Regarding Artice 4 Paragraph V 2nd sentence: "Where the own internal credit assessment generates a lower capital requirement than the one generated by the credit assessments available from nominated ECAIs, then the own internal credit assessment shall not be taken into account for the purposes of this Regulation."
Does paragraph 5 only apply to insurance undertakings which calculate the SCR according to the standard formula or does it apply to insurance undertakings which use an approved internal model as well?

EIOPA answer

The context of article 4 of the Delegated Regulation indicates that article 4(5) only applies to the standard formula. Article 4 is in section 2 (“External credit assessments”) of chapter 1, introduced by article 3, which sets the context referring to article 109a on the use of own credit assessments in the standard formula. In addition, article 4 paragraphs 1, 2 and 6 explicitly refer to the standard formula. The first sentence of article 4 (5) also applies to the standard formula by referring to the seven credit quality steps introduced in article 3.
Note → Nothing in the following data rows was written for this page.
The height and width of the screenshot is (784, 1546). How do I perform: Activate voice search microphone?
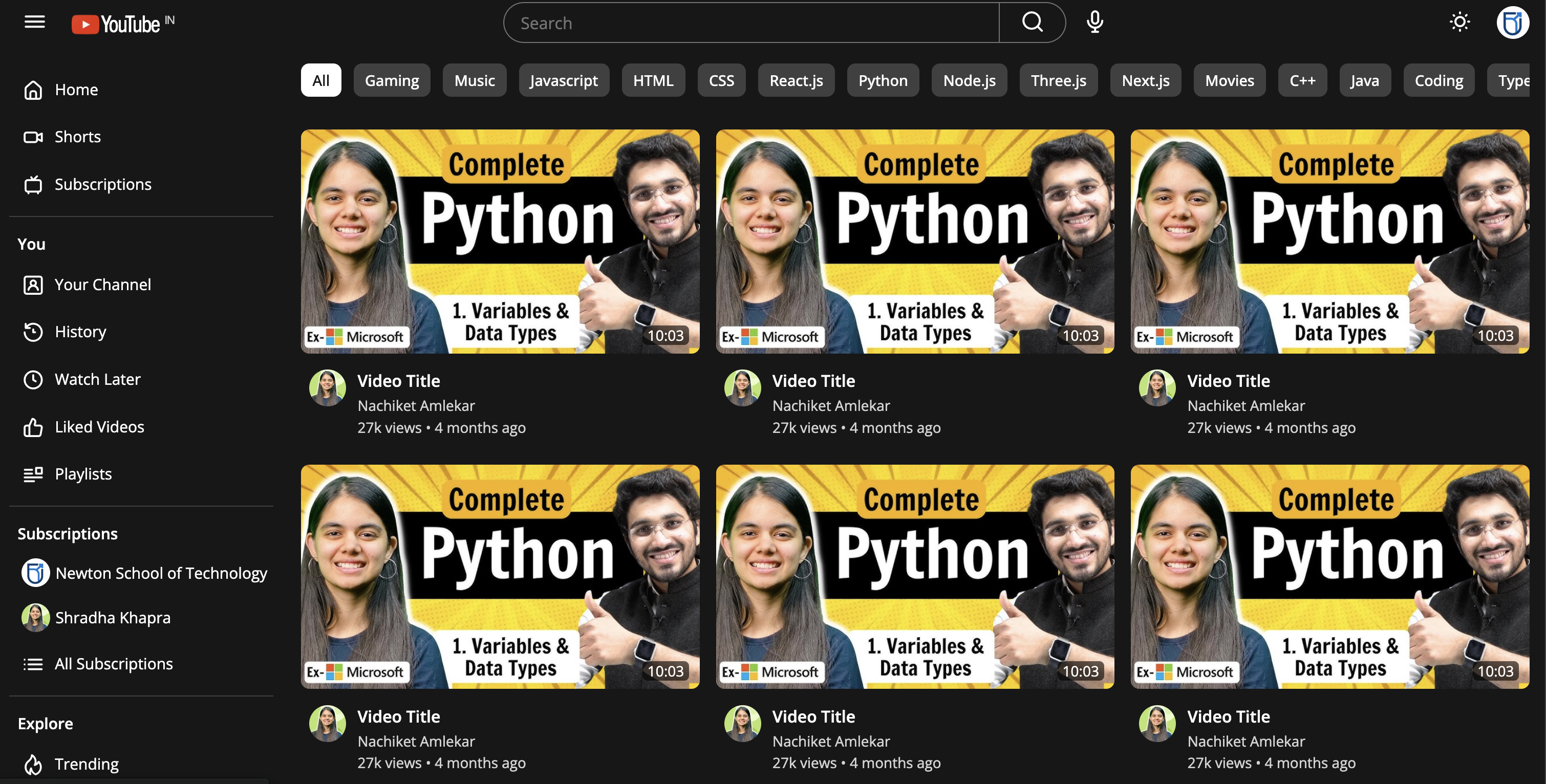click(x=1094, y=23)
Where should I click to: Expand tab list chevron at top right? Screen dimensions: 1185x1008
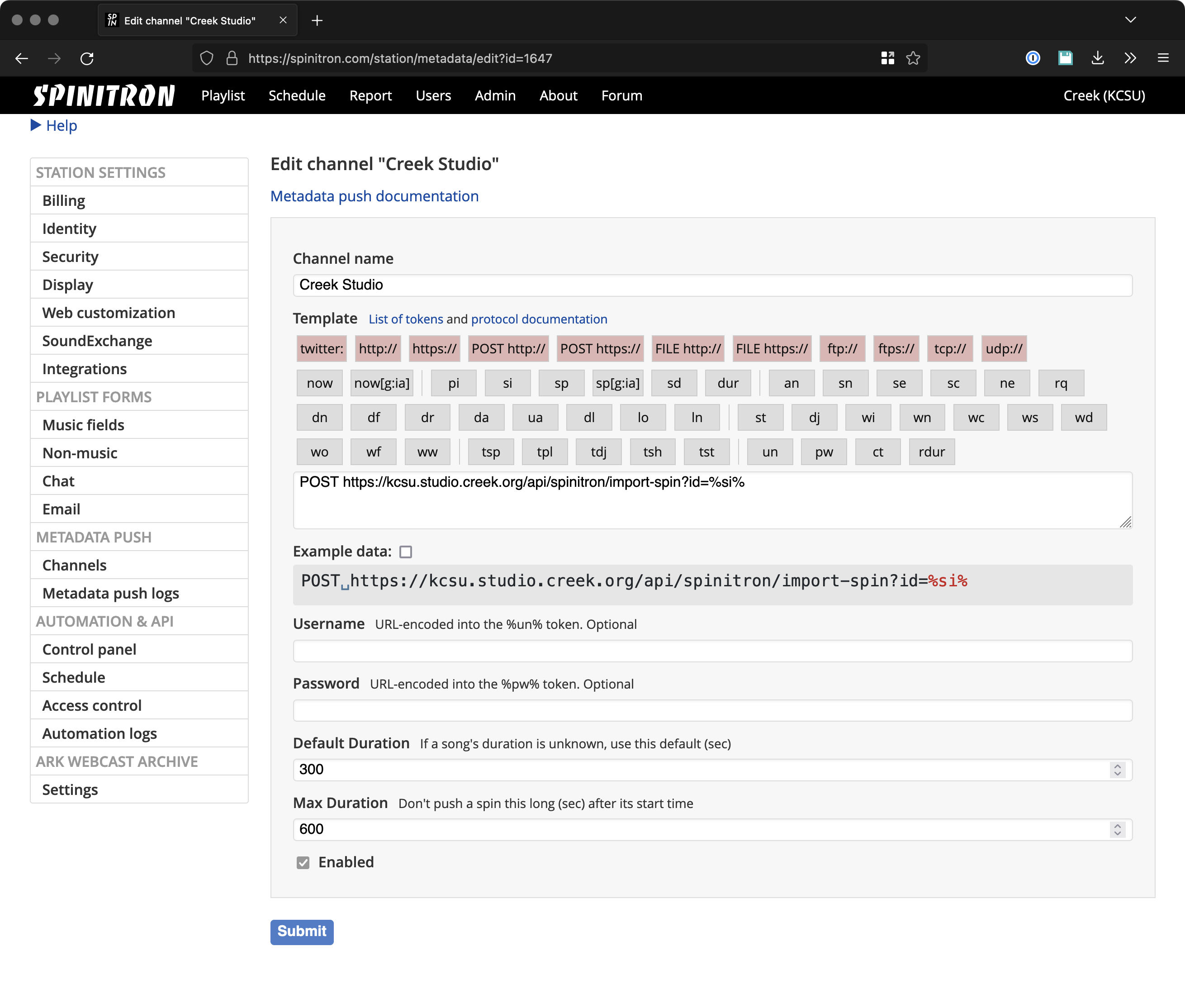click(x=1130, y=20)

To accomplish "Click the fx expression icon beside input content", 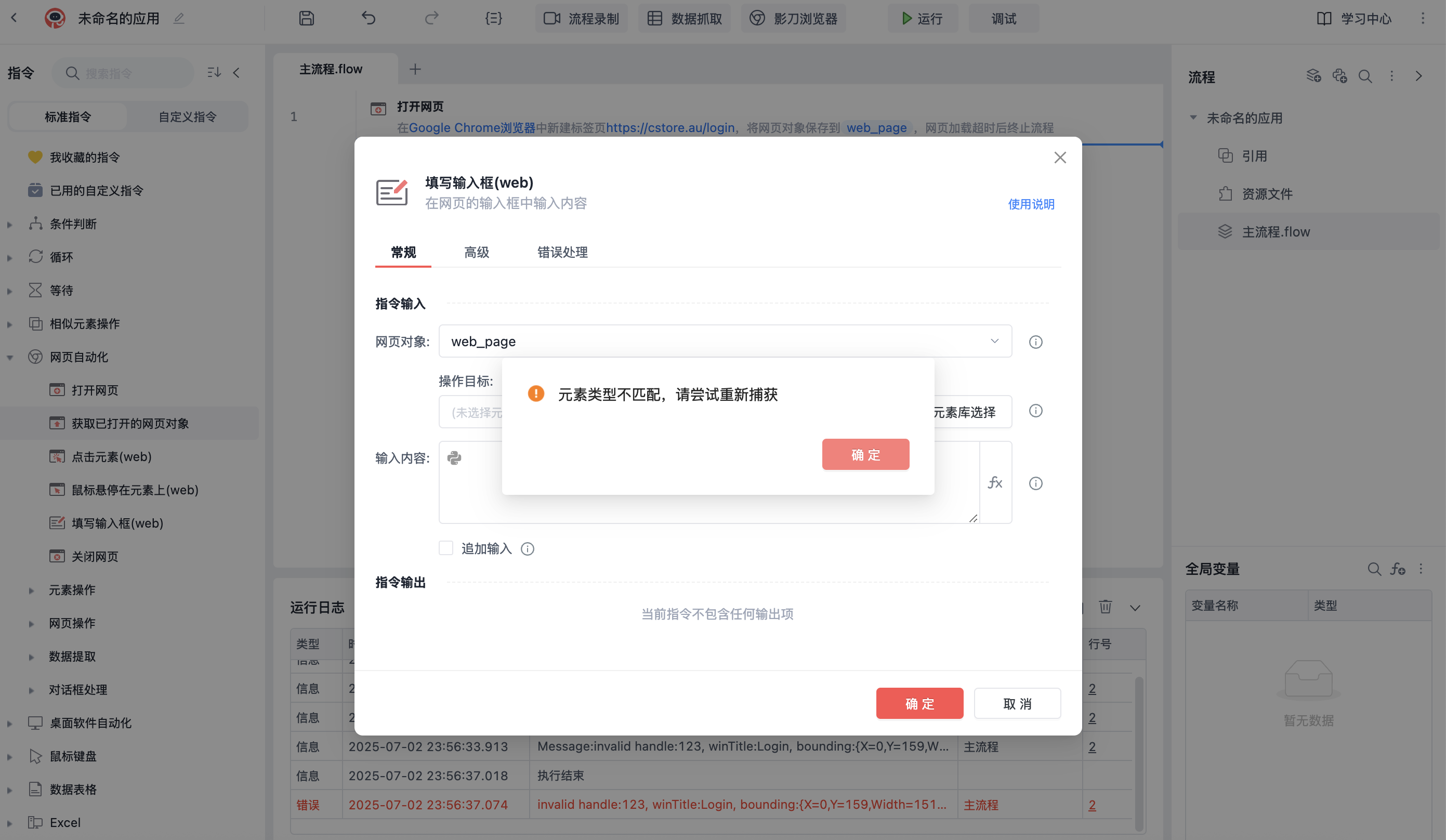I will (x=995, y=482).

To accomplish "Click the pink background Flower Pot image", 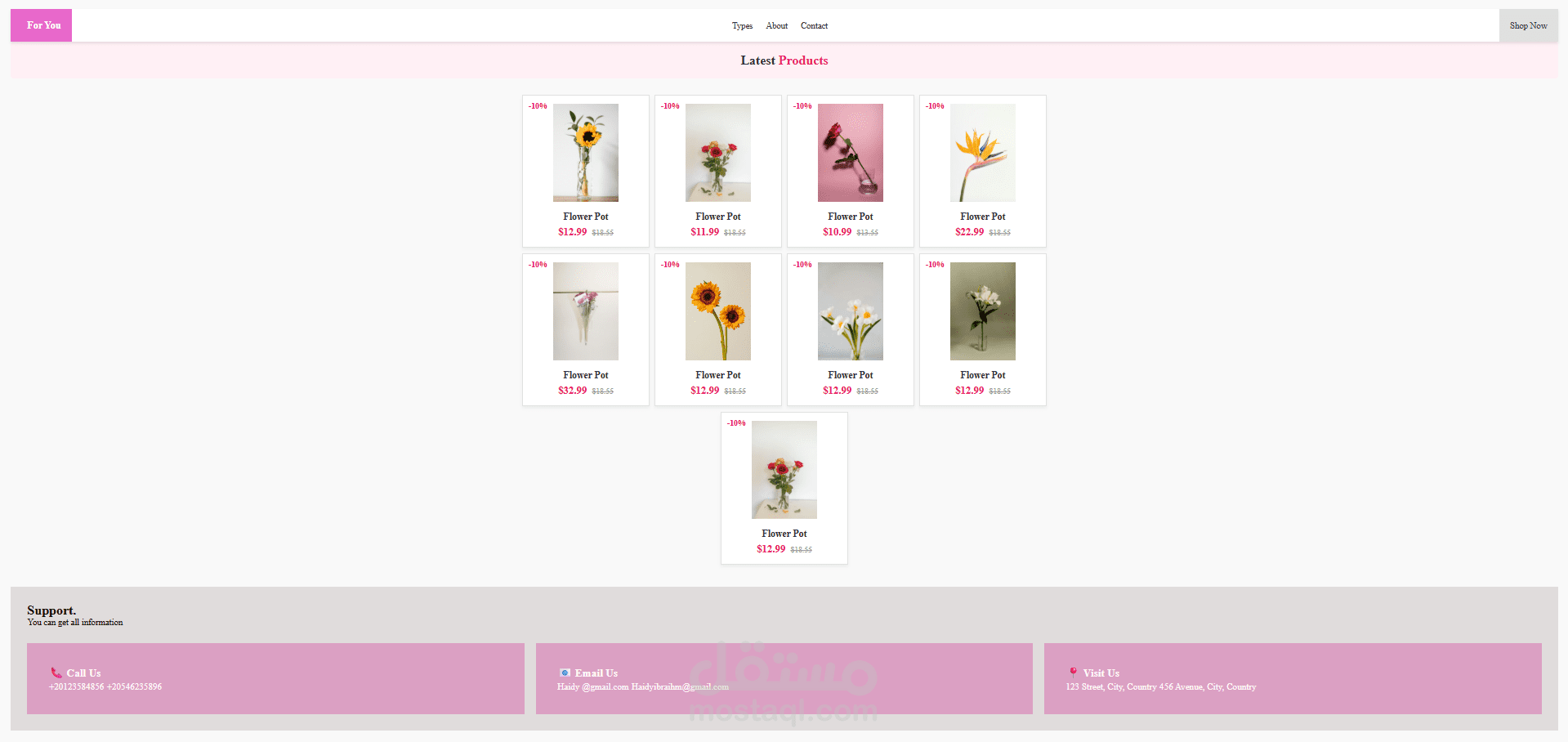I will click(850, 153).
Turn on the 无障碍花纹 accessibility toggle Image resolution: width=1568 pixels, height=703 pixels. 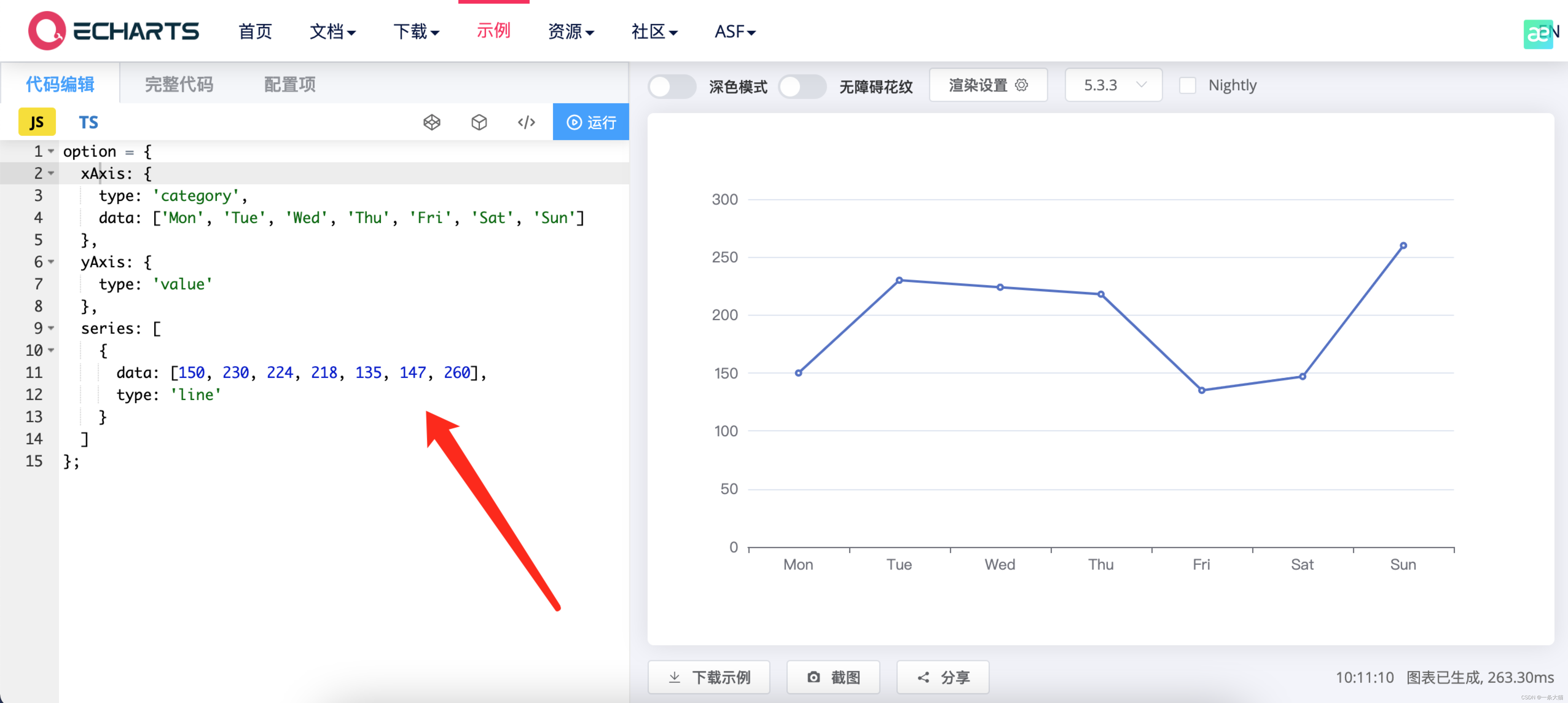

Furthermore, recital (4) defines the motivation for setting up the rules on own credit quality assessment: the recital clearly defines the motivation of a requirement as given by article 4(5) and only addresses the standard formula with the intention to avoid biased estimations of credit risk.
Unlike the Standard Formula, internal models and thus credit modelling are subject to approval, and therefore the methods to calculate the Solvency Capital Requirement using own credit quality assessments are under supervisory control. The recital should be read in this context.